Activity:
Give again, word for word, each line below starting at the one that contains "You are a GUI" and ending at the one that contains "Task: Click help icon next to 商誉占比".
Top of Extracted data
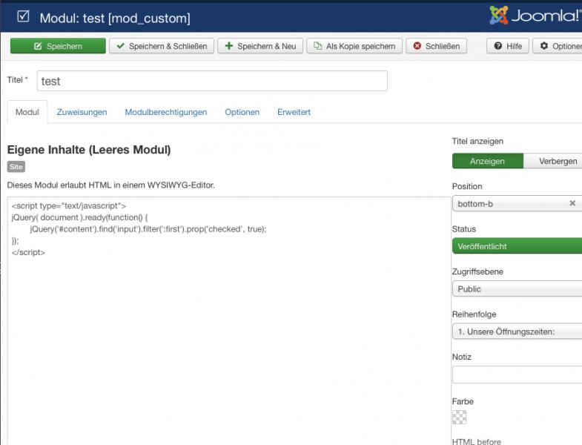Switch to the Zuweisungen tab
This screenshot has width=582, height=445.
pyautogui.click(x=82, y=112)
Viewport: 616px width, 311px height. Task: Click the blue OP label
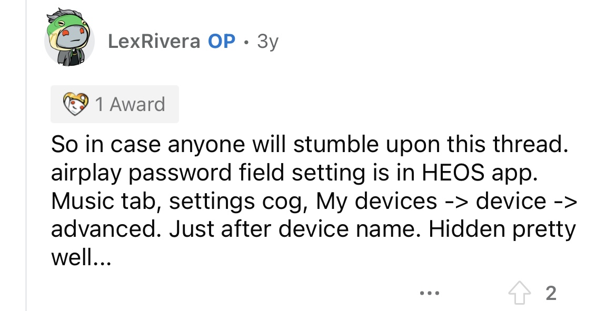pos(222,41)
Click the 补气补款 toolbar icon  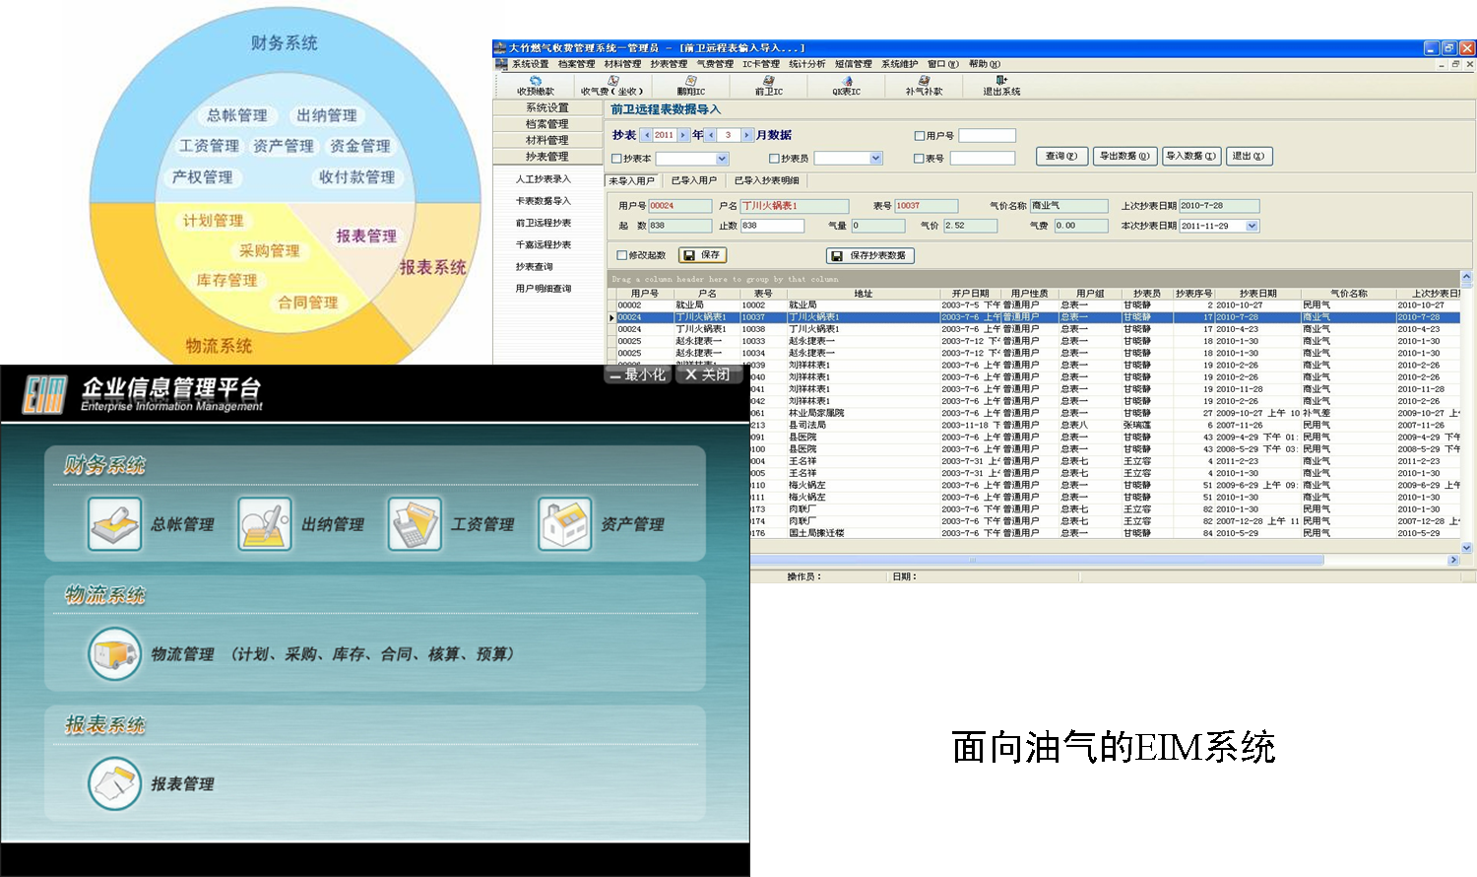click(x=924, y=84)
Bottom of Extracted data
Top of Extracted data
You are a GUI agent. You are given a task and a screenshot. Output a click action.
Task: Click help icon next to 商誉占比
Bottom of Extracted data
Answer:
You are a GUI agent. You are given a task and a screenshot. Output a click action.
Task: Click help icon next to 商誉占比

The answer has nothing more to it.